The UN Conference on Financing for Development “remains the only place where developing countries are at the table with equal voice and vote on issues of global finance and development.”  

In the face of the power accrued to international financial institutions (IFIs, including the World Bank), developing countries and civil society organizations are demanding a fourth global conference, sometimes referring to “FfD4.”

“The FfD process is unique, as it is the only truly democratic space where global economic governance is addressed, while having the issues of climate change, inequalities and human rights at its core,” say the organizations pressing for a new global conference.
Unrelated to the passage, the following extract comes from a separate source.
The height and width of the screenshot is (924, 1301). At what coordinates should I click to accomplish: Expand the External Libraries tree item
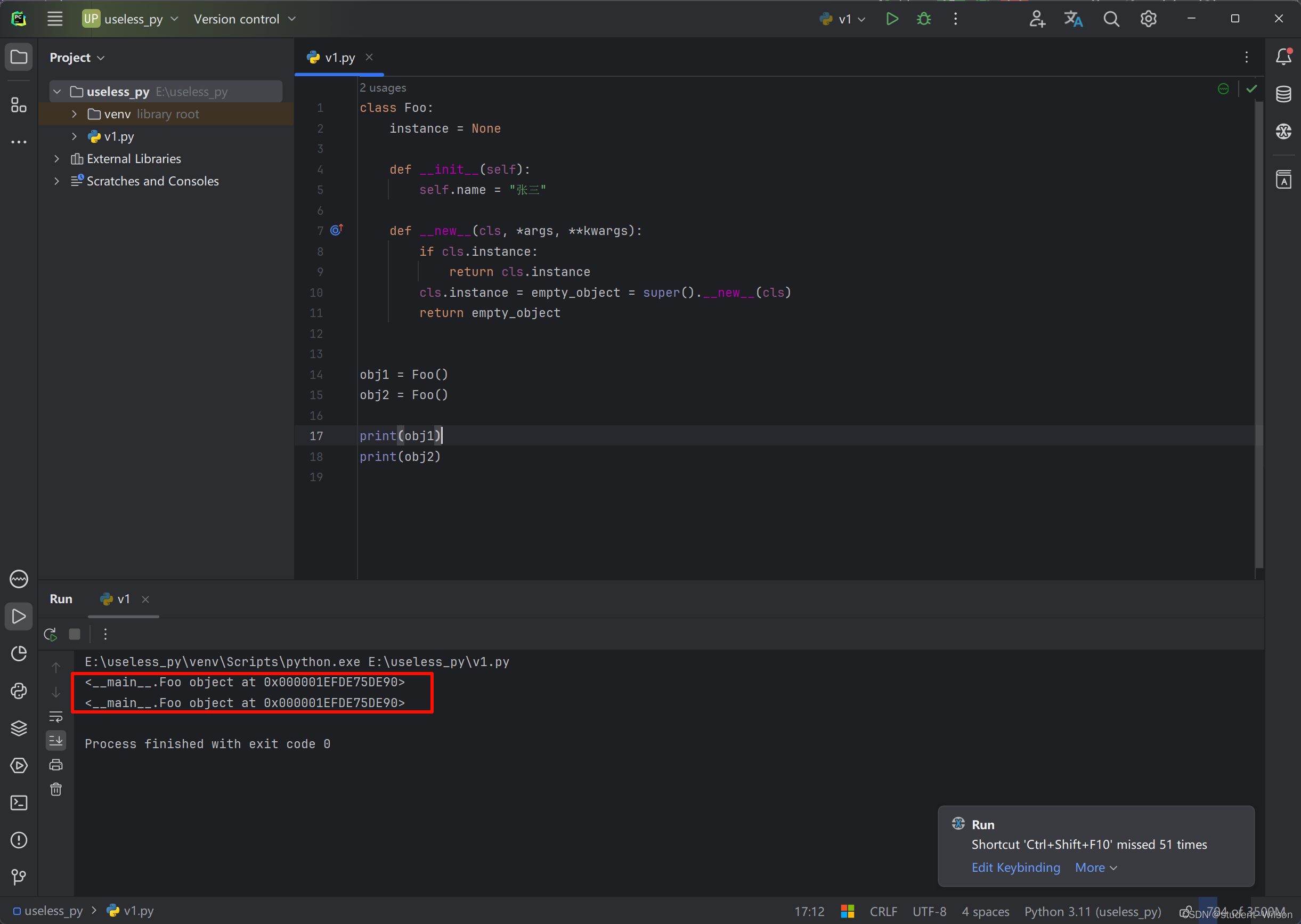pyautogui.click(x=57, y=158)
“FfD4 should ensure democratization of global economic governance, recognizing the right of every country to be at the decision-making table, and not only those with concentrated power or resources.”
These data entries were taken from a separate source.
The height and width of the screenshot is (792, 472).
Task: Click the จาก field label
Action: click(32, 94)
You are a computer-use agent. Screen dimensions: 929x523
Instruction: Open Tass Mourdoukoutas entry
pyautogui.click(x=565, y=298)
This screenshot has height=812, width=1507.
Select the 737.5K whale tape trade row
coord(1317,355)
“Globalizing the Fullness of Life”

Twenty years ago, in Monterrey, Mexico, the first International Conference on Financing for Development happened in Monterrey, Mexico. 

Some of the participants in the 2002 ecumenical pre-event in Monterrey.

Concerned that whatever goals we had for the “development of peoples” (a phrase offered by Pope Paul VI in his encyclical Populorum Progressio in 1967) were being sacrificed by corporate-led globalization, I attended an ecumenical pre-event that was organized by the Council of Latin American Churches (CLAI). Some participants stayed on for the UN event.

My own presentation focused on good experiences I had had in Canada and Mexico of church collaboration in ecumenical and multi-sector coalitions, encouraging participants to join with others beyond their Protestant churches to achieve goals of economic justice.Our closing declaration said participants were motivated to speak out because:

“Poverty, exclusion, misery, unemployment, underemployment, labour instability, the bankruptcy of small and medium-sized businesses, and the deterioration of the environment, have reached an unsustainable limit.” 

We then affirmed several proposals and ethical principles:

  • The market must not define the life projects of our countries. 
  • All economic growth must have the objective of improving the conditions of all of all of society, without exclusions.  
  • Globalization must be regulated with clear and just rules. This implies:
    • Strengthening participatory democracy in decision-making.
    • Creating mechanisms for control and arbitration at the national level that promote codes of conduct to regulate investments, capital flows and loans. 
    • Creating an international arbitration agency and mechanisms for the cancellation of foreign debt.
    • Reforming the international financial architecture, transforming its institutions and revising its mandates, methodologies and decision-making processes. 
  • The urgent need to cancel the debt of our peoples, so as to provide sustainable social development. But we firmly sustain that the roots of the debt be investigated, and that the creditors and debtors in the North and in the South who irresponsibly contracted these debts be made to pay them.
  • The need to amplify the access to information and technology by our developing countries. 

Our declaration closed with a call on “the powers of this world” to “place the market and the international financial system at the service of all people.” We added: “We affirm that the Reign of God is justice and that the blessing of the creator will be with those who hear the cry of the people.” 

One of the documents that inspired the World Council of Churches to participate in the Monterrey conference was “Justice, the heart of the matter,” prepared two years earlier by staff of the Canadian Ecumenical Coalition for Economic Justice (ECEJ) – one of the predecessors of KAIROS.